Scrapy shell is the fastest way to test a request and extraction logic before that logic is committed to a spider. It exposes empty selectors, unexpected redirects, missing fields, and URL cleanup problems on one response instead of after a full crawl.

The scrapy shell command downloads one URL and opens an interactive session with the resulting Response object already loaded as response. That makes it practical to test response.css(), response.xpath(), response.urljoin(), and shortcut helpers such as fetch() against the same response object a spider callback receives.

The shell still uses the current project settings when it is started inside a Scrapy project, so custom headers, cookies, middleware, throttling, and other overrides can change what the response looks like. It also works against the downloaded response body rather than a browser-rendered DOM, so JavaScript-heavy pages can still appear empty, redirect debugging sometimes needs --no-redirect or fetch(url, redirect=False), and local files should be opened as ./page.html or ../page.html instead of a bare filename.

Steps to use Scrapy shell:

  1. Start scrapy shell against a predictable page and suppress crawler log noise while testing selectors.
    $ scrapy shell 'https://docs.scrapy.org/en/latest/_static/selectors-sample1.html' --nolog
    [s] Available Scrapy objects:
    [s]   request    <GET https://docs.scrapy.org/en/latest/_static/selectors-sample1.html>
    [s]   response   <200 https://docs.scrapy.org/en/latest/_static/selectors-sample1.html>
    [s] Useful shortcuts:
    [s]   fetch(url[, redirect=True]) Fetch URL and update local objects (by default, redirects are followed)
    ##### snipped #####
    >>>

    Start the shell from the Scrapy project directory when the request should reuse that project's settings, middleware, headers, and cookies.

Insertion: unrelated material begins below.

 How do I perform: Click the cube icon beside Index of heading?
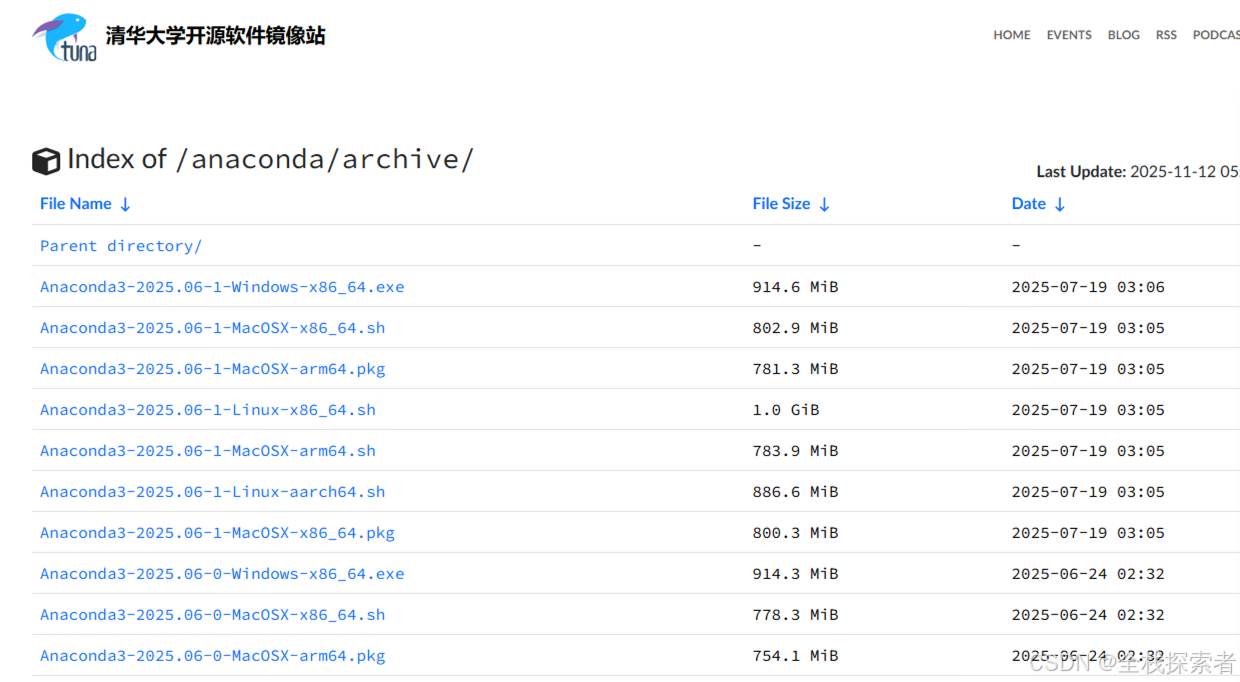[47, 161]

  2. Confirm the downloaded response before building selectors around it.
    >>> response.css("title::text").get()
    'Example website'

    The interactive prompt can appear as >>> or In [1]: depending on which Python shell backend is available.

  3. Extract repeated attribute values with a CSS selector.
    >>> response.css("a::attr(href)").getall()
    ['image1.html', 'image2.html', 'image3.html', 'image4.html', 'image5.html']

    Scrapy adds the non-standard ::text and ::attr(name) pseudo-elements, so these selectors work in Scrapy but not in normal browser CSS.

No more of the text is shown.